At the end of October 2014, I started dating "the guy". Things quickly became more physical than I had ever planned, and I crossed the line. I never believed I would get into a predicament where I would break the law of Chastity. I had vowed to not break it, but I did. When I did, I knew I was in the wrong, but I was in too deep. I believed I couldn't get out. We were not careful, except for the few times I was "sane" enough to tell him we were going to be. He liked to tell me that if I did get pregnant, he'd always be there for me, that we'd get married, etc etc. I even remember thinking, "Would it really matter if I got pregnant?" I should have known then that I was not where I should have been. But my feelings were buried so deep, I couldn't feel almost anything. It got to the point where I would sneak out at night to see him, and during the day, I'd tell my parents I was going running, but I would really meet up with him.

In the beginning of our relationship, we never fought.
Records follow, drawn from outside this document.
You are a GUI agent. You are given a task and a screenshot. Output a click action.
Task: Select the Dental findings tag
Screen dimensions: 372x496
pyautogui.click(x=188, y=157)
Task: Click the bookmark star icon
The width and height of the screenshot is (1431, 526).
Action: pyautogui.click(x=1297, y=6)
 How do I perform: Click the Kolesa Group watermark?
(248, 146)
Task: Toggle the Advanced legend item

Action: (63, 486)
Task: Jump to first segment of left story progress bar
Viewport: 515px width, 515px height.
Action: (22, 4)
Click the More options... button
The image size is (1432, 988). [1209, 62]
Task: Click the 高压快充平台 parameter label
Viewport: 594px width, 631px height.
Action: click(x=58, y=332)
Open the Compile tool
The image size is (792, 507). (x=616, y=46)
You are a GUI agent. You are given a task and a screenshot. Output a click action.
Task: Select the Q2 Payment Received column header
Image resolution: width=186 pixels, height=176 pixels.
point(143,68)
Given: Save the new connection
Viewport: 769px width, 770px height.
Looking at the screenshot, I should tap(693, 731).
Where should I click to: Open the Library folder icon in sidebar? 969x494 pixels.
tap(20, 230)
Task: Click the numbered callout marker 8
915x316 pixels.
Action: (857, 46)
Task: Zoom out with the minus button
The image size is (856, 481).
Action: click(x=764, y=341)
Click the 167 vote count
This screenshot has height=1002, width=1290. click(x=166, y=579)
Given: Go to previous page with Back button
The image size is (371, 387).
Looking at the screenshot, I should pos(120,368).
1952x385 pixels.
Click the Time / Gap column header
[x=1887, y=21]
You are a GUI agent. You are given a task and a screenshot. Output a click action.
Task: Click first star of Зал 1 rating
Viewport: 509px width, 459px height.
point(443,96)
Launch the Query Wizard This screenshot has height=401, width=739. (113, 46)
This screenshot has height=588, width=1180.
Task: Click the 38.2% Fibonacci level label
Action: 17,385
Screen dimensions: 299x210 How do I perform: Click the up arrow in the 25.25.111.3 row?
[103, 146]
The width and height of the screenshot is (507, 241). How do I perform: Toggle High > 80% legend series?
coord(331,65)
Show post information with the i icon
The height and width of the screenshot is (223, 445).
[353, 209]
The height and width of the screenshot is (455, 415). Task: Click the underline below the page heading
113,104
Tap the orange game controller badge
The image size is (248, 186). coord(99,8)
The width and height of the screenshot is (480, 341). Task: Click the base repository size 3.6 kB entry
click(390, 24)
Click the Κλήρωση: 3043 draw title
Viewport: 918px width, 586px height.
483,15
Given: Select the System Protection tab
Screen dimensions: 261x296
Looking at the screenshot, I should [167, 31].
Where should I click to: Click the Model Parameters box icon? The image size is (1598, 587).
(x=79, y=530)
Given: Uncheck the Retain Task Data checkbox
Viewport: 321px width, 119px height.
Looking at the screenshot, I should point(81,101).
Then, a few fights would break out, but nothing that wouldn't blow over. But one night, sometime in November, I got it into my brain that this relationship was not good. I tried to break up with him, and we got into a huge fight. I was hurt. He was hurt. I did not want to talk to him. The next day, he apologized, and I forgave. Then in December, we fought again, another huge fight, and again he apologized, and again I forgave him. And it happened yet again in January. I wasn't learning my lesson.

And, dang, did I pay for not listening when I should have. About 2 weeks later, I was reading a positive pregnancy test. I didn't know what to do, so I called "the guy" and told him about the test. He told me to tell my parents, and that he'd tell his parents. Now, my parents are awesome. They put up with me when I was way in the wrong. They had known that I'd sneaked out, and they gave me the appropriate punishments. But they also accepted that it was my choice, and that they still loved me. When I told them I was pregnant, they accepted it, and told me they would support me in whatever I chose. At the time, I wasn't thinking about what I was going to choose. I didn't know what to do about "the guy." I knew we needed a break, but I didn't know how to tell him. My parents agreed with me when I told them I wanted a break from him.


In mid-February, I went to Idaho to help my grandparents move. "They guy" and I got into a huge fight right before I left. I didn't want to speak to him for a couple weeks. All the while, I was trying to figure out what I was going to do for this human being that was growing inside me. I remember being so upset, but pushing the emotions away or writing them out, because I didn't want this baby to feel them. I remember talking to my grandma about it, how I didn't know what I was going to do, and how I still didn't really want to believe I had gotten pregnant. She told me about her experience of being pregnant out of wedlock. It calmed me to hear that I wasn't the only person to have so many fears and thoughts.

When I was about 9 weeks, "the guy" and I talked on the phone. We had another argument, and I didn't want to talk to him again. I stayed at my grandparent's for about 2 more weeks, and went back home. My grandparents offered a place of refuge if I ever needed. I had never realized how much my family loved me until I had made a decision that they could have just as easily resented me for.Heavenly Father gave me the people he knew would love and care for me no matter what. After much prayer, I knew I was going to place my baby boy for adoption.